A medida que desgranaba las palabras precedentes, pensaba que el objeto de ellas también lo era de multitud de doctores que diagnostican los males que padecemos, pero no dan con las medicinas para su cura. No deseaba, y esto va dirigido especialmente al inquisidor virtual, sumar mi parecer, ¿más de lo mismo?, a un debate que se perfila bizantino. Ello me condujo a pensar en una extraña y divertida novela, El movimiento V. P. –«Muy antigua y muy moderna a la vez» la juzga su prologuista, Juan Manuel Bonet–, escrita por un sevillano reverenciado por Borges, Rafael Cansinos-Assens. Publicada en 1921, y considerada «primera novela de vanguardia del siglo XX español», es un carrusel de metáforas; sus páginas están repletas de símiles y alegorías con que «jóvenes poetas viejos» y «viejos poetas jóvenes» disputan modernidades caducas al nacer. Envidié ese caleidoscopio de figuras retóricas apenas topé con una definición de los bomberos, «cuerpo de abolengo mingitorio», y lamenté carecer de un estro armónico que me facilitase componer alguna frase para defender el voto sin herir susceptibilidades. No hallé ninguna y decidí recurrir a un artículo de mi autoría, ¡vaya petulancia!, publicado en 2012, en ocasión de una jornada análoga a la que nos aguarda a la vuelta de la esquina y el almanaque.
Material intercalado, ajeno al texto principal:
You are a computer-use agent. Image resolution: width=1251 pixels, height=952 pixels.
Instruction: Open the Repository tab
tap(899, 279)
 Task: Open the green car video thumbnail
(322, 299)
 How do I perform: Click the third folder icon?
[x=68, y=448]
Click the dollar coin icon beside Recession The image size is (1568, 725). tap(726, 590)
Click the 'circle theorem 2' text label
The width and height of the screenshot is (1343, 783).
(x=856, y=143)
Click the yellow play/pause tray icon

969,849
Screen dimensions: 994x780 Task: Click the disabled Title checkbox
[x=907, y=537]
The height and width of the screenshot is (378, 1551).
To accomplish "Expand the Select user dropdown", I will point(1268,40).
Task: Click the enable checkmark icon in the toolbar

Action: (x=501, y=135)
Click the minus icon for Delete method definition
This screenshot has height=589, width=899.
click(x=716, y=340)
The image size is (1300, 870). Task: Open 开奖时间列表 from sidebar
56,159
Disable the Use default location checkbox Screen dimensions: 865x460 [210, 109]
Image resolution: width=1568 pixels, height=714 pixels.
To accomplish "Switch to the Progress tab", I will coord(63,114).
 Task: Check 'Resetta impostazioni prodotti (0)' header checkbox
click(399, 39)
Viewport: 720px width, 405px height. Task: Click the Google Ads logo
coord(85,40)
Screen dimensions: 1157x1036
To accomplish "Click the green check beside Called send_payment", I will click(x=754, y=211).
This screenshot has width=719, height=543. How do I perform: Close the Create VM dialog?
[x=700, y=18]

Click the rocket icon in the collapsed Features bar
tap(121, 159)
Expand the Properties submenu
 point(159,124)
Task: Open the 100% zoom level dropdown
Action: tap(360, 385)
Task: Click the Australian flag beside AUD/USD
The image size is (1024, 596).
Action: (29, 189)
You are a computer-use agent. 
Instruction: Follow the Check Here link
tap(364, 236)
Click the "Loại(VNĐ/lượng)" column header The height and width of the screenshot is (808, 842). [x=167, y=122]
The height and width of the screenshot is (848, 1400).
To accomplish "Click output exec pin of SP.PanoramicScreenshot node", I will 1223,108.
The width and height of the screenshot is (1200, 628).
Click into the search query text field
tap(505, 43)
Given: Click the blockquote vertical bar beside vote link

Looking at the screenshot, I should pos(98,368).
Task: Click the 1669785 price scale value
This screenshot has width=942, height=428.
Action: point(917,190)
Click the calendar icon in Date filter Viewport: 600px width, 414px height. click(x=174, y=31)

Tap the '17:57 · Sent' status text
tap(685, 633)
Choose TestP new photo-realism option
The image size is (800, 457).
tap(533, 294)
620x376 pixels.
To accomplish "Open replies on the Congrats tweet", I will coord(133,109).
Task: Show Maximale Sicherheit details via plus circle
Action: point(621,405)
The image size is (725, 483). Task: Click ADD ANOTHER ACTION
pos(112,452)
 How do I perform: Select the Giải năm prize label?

“Los idiotas no votan” era el provocador y escasamente creativo título de aquel artículo, último de una serie de cuatro variaciones sobre un tema que entonces nos inquietaba tanto como ahora. En él abogaba por participar en unas elecciones signadas por el ventajismo y la digitación de 11 monos y 12 gorilas prestos a convertir los estados que ambicionaban gobernar en vivacs al gusto del comandante inmarcesible. Y puesto que la geometría verbal a mi alcance era y sigue siendo plana y rectilínea, ajena a las sinuosidades del sentido figurado, no vacilé en recurrir a voces autorizadas para robustecer alegatos contra los que olímpicamente se desentienden de la política –oficio turbio, según ellos, propio de demagogos e inescrupulosos impostores que viven del cuento–: un filósofo, Platón; un historiador, Arnold Toynbee, y un político militante, el presidente de Brasil, Luis Inácio Lula Da Silva. Sostenía el griego que «uno de los castigos por rehusarte a participar en política  es que terminarás siendo gobernado por hombres inferiores a ti». Por su parte, el historiador británico pensaba que «el peor castigo para quienes no se interesan en la política es ser gobernados por quienes sí se interesan». Y Lula, que aún no se había revelado como el vivián que parece ser y su opinión era respetada incluso por los que no comulgaban con su credo, defendía la idea de que «al que no le gusta la política corre el riesgo de pasar su vida entera siendo mandado por aquel al que le gusta».

Quizá, ese artículo no era políticamente correcto –me supo y me sabe a soda–, pero debo aclarar que el adjetivo idiota fue manejado con la singular acepción de Fernando Savater: «Idiota, del griego idiotés, utilizado para referirse a quien no se metía en política, preocupado tan solo en lo suyo, incapaz de ofrecer nada a los demás».